Wound care instructions should be, in layman’s terms, reviewed in detail and provided in written form. The patient should be seen at regular intervals to ensure proper healing and care of the wound. One disadvantage to second intention healing is the wound care itself that can be prolonged and tedious for larger wounds.

Cosmetic factors to consider when selecting a patient for second intention healing include skin color, surrounding photo-damage, and the patient’s age. Since the scar will most likely be hypopigmented, darker skinned individuals or those with the surrounding dyschromia of photoaging will have a scar less likely to match their skin. Younger patients tend to have a better skin match after secondary intention healing than older patients, who frequently have ruddy complexions with telangiectasia, lentigines, and other colored growths that would contrast the white color of the healed site (Figure 11.7). The depth of the wound is another determining factor in choosing between first and second intention reconstruction. Shallow wounds are more likely to blend into the surrounding skin with smooth borders and will heal more quickly than full-thickness defects in the same location. Surprisingly, deep wounds with exposed bone at the base have been shown to heal safely and effectively by second intention.10 If bone is exposed, sanding the outer table of frontal bone or cranium will promote faster healing and granulation tissue formation.11 For larger defects on the upper forehead or scalp of balding men, a random tissue flap to cover the defect with exposed bone and back-grafting over the secondary defect can provide excellent coverage and cosmesis.12

The kinetics of second intention healing are important when educating the patient on wound care and predicting the time needed for healing. If a partial-thickness wound exists, reepithelialization of the wound is needed for healing. Adnexal structures provide this reepithelialization. It is important to remember that the healing time needed for reepithelialization of a wound is not only proportional to the size of the wound, but also to the density of adnexal structures plentiful on the face. Preexisting scars and prior radiation therapy will decrease the number of adnexal structures and slow reepithelialization.

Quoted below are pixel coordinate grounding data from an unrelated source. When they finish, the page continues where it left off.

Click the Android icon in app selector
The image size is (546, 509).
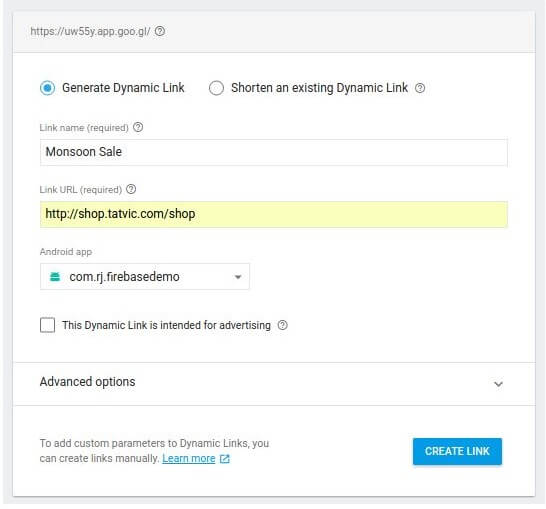point(55,277)
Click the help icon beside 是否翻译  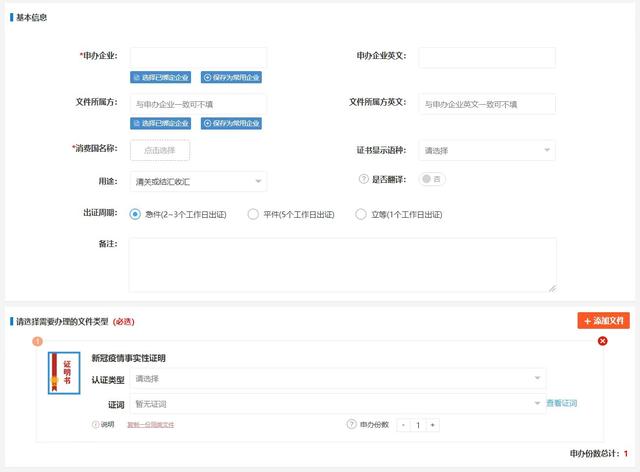(364, 179)
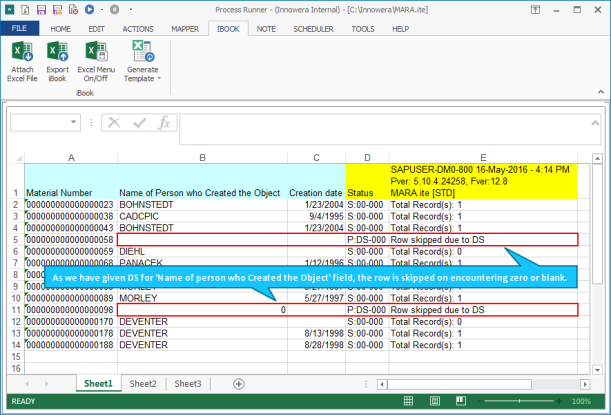Toggle Excel Menu On/Off
611x415 pixels.
pos(96,61)
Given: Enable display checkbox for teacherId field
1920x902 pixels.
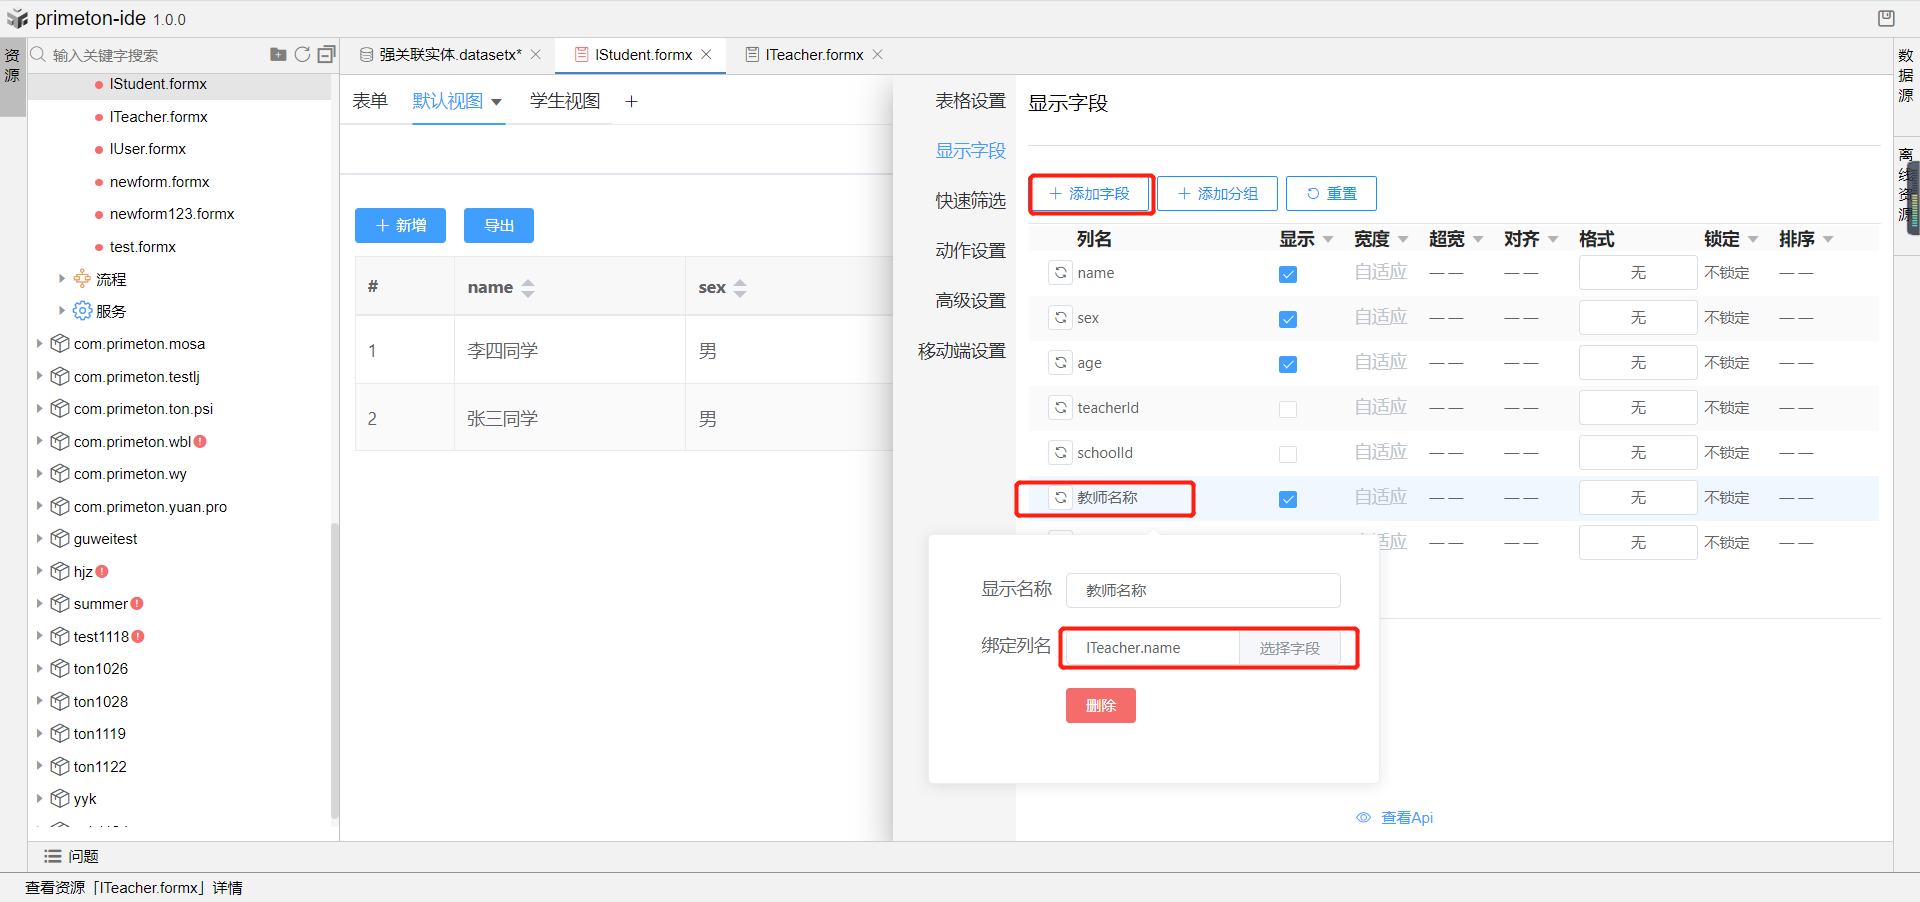Looking at the screenshot, I should pyautogui.click(x=1288, y=409).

The healing of full-thickness wounds is also influenced by a number of other factors including the size and location of the wound, the method of wounding, and the presence of wound contaminants. During the first period of healing, the lag phase, there is little to no change in the size of the wound, and it can actually enlarge slightly because of the elasticity of the surrounding skin. Later, during the exponential phase, healing occurs at a more constant rate. The healing time for full-thickness wounds is not directly proportional to the size of the wound; rather it has a logarithmic relationship to the surface area of the wound. Therefore larger wounds take only slightly longer to heal than smaller wounds. Identical wounds made on the face and leg will heal at different rates. Wounds in acral locations take longer to heal because of a variety of factors including venous dependency, a decreased number of blood vessels, and fewer adnexal structures. The rate of wound closure is independent of wound shape. The relationship of healing time to shape is best described as being dependent on the diameter of the largest circle that can be contained within the wound margins.13

Horizontal and vertical primary closures are the mainstays of reconstruction on the forehead. Vertical closures are especially well suited in the glabella and central forehead where they can be hidden. Similarly horizontal closures can be camouflaged by the RSTL that run across the forehead superior to the eyebrow (Figure 11.8). The radial orientation of closures on the lateral forehead and temple will utilize the greatest amount of tissue movement as well as follow the RSTL of the crow’s feet (Figure 11.9). In order to determine the best direction of closure in these areas, skin hooks can be used to approximate the skin edges in different directions.